Cet automne a lieu, du 18 septembre au 14 décembre, la 2e Biennale dello Stretto, « biennale du détroit », en Italie du sud, non loin de Messine. La vocation de cet événement, à rebours de la vision ayant largement prévalu avec la globalisation, est d’interroger la spécificité côtière et maritime de l’espace méditerranéen en se focalisant sur son actuelle évolution en matière d’urbanisme. Loin de bannir le détail, on entre ici, au contraire, dans la chair du détail, la chair matérielle, la chair concrète, celle des équipements et des vies.

Installée dans le vieux fort Batteria Siacci surplombant le détroit de Messine, la 2e Biennale dello Stretto, à l’instar de sa précédente édition, se veut un laboratoire où la réflexion, exprimée dans le cadre d’un dense volet culturel, rejoint l’exposition – celle de réalisations et de projets pour le Mare Nostrum, la Méditerranée, cette mer continûment structurante et civilisatrice mais aussi en crise profonde.

Que nous apprend, à propos de cet événement transalpin de haute volée, le dossier de presse ? « La Biennale du Détroit est une manifestation culturelle qui prend racine entre la Calabre et la Sicile. Conçue et mise en œuvre par l’architecte Alfonso Femia, son contenu prolonge le travail de recherche initié avec 500×100 et une série d’événements culturels appelés « Méditerranée(s) Invisible(s) », initiés depuis 2018 dans la région. Ces travaux ont contribué à définir une connaissance approfondie des territoires proches du détroit, mais aussi des rivages européens, africains et du Moyen-Orient.
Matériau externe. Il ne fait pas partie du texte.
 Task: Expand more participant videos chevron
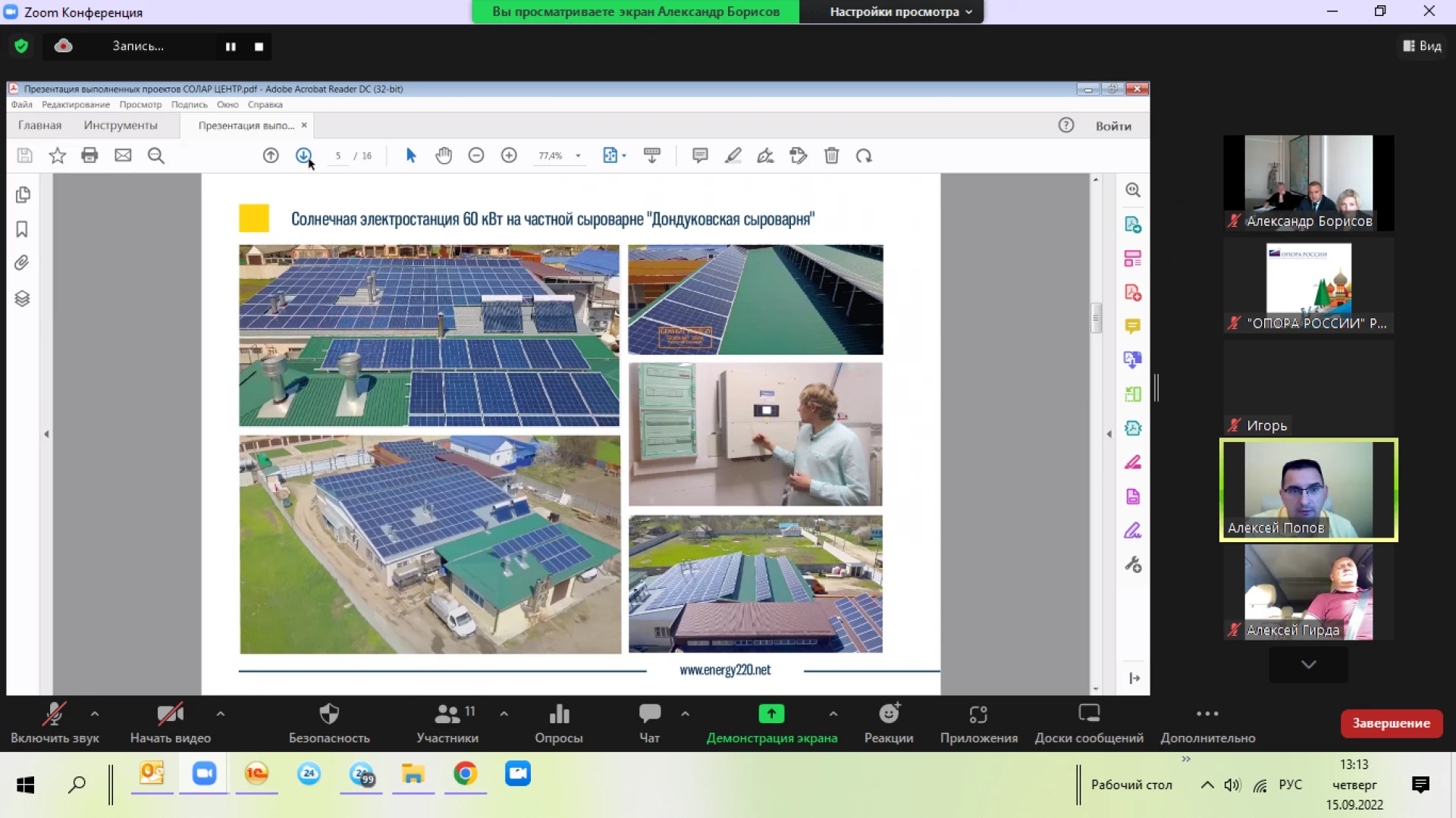(1309, 664)
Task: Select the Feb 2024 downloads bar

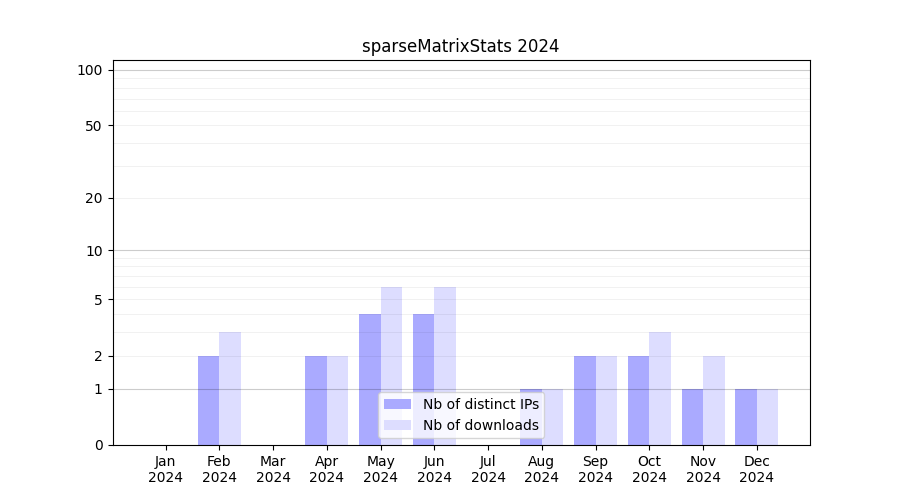Action: point(230,388)
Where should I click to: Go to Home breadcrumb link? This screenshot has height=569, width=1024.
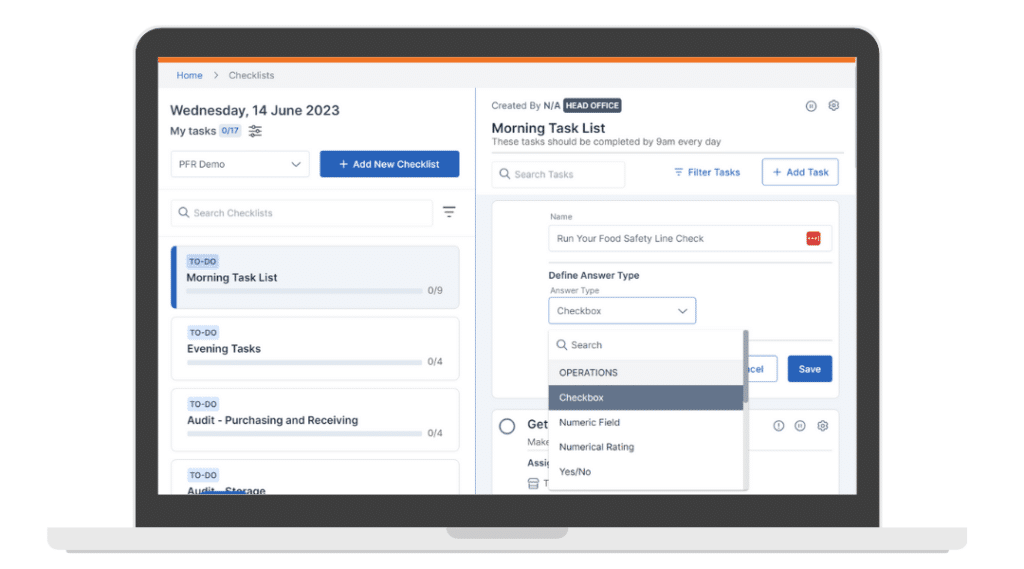point(189,75)
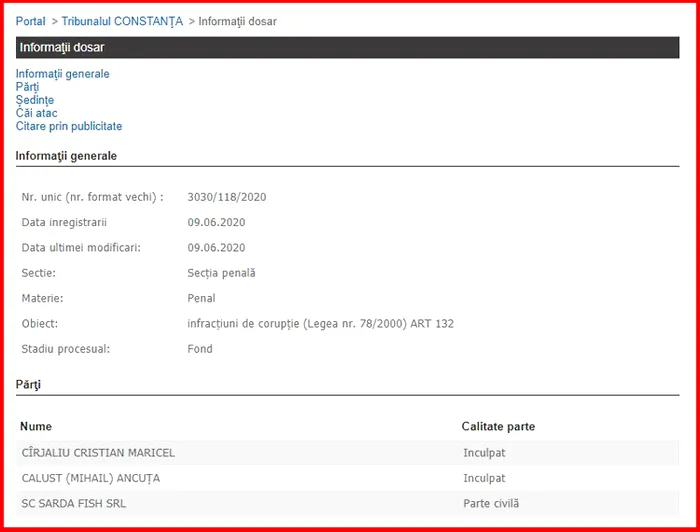
Task: Select the Data inregistrarii value 09.06.2020
Action: (216, 222)
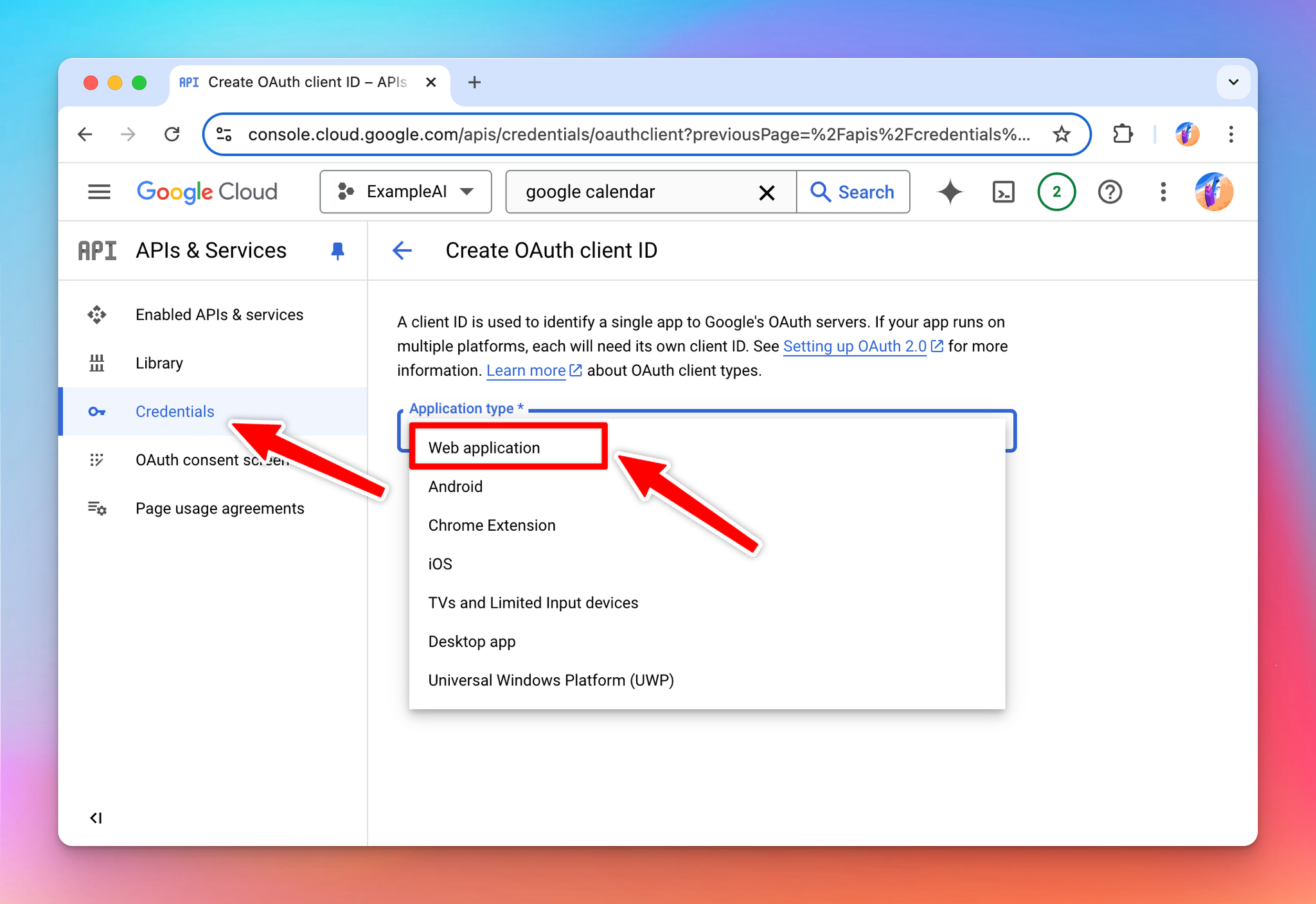Select Android application type option
Viewport: 1316px width, 904px height.
pyautogui.click(x=456, y=486)
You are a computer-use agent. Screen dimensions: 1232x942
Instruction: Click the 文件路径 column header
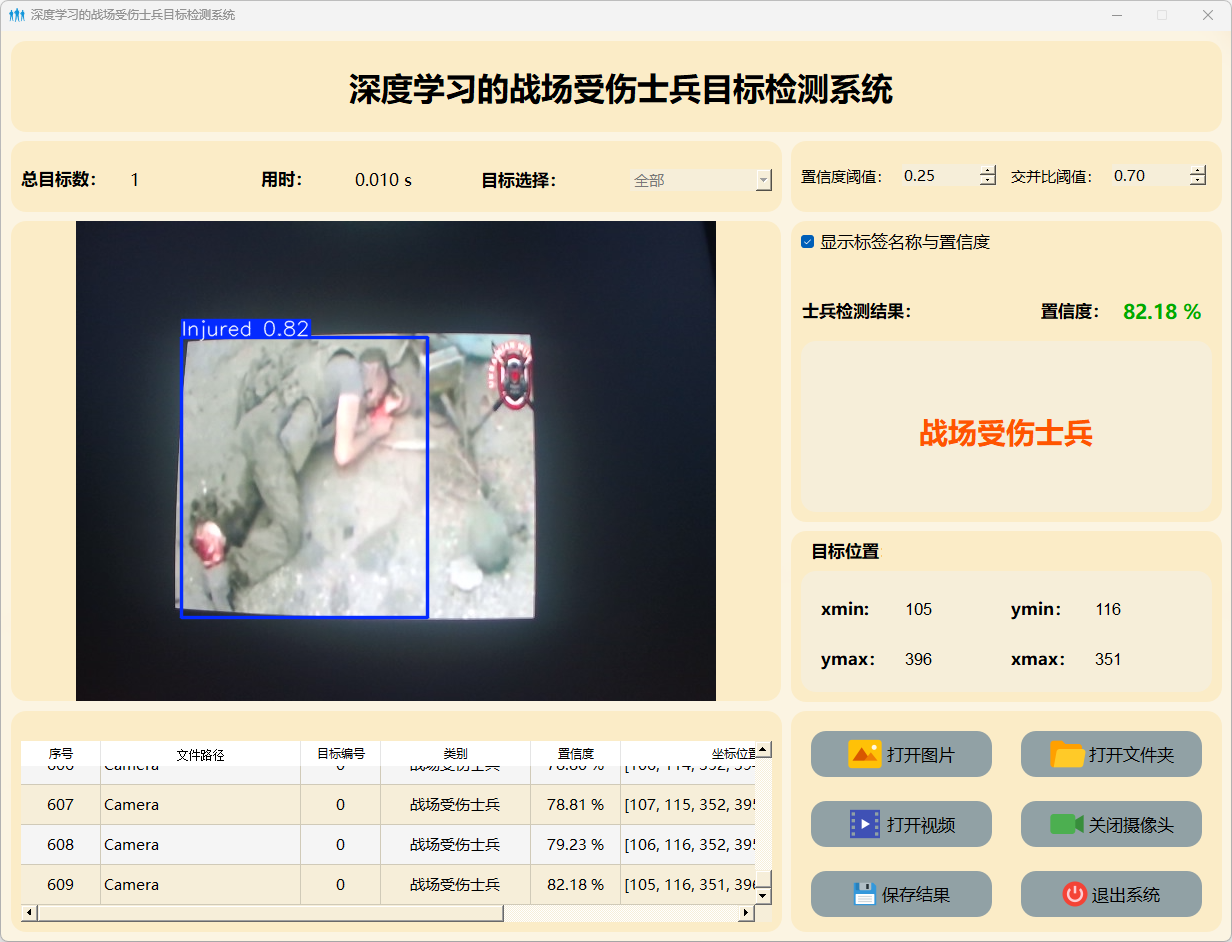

La volonté de la biennale est d’accueillir un moment de réflexion, d’offrir et partager les contributions, expériences et sentiments, autour d’expositions, de rencontres, de débats et d’interventions afin de générer des retombées locales et sensibiliser des partenaires internationaux aux enjeux mis en évidence par le contexte des trois rives de la Méditerranée. »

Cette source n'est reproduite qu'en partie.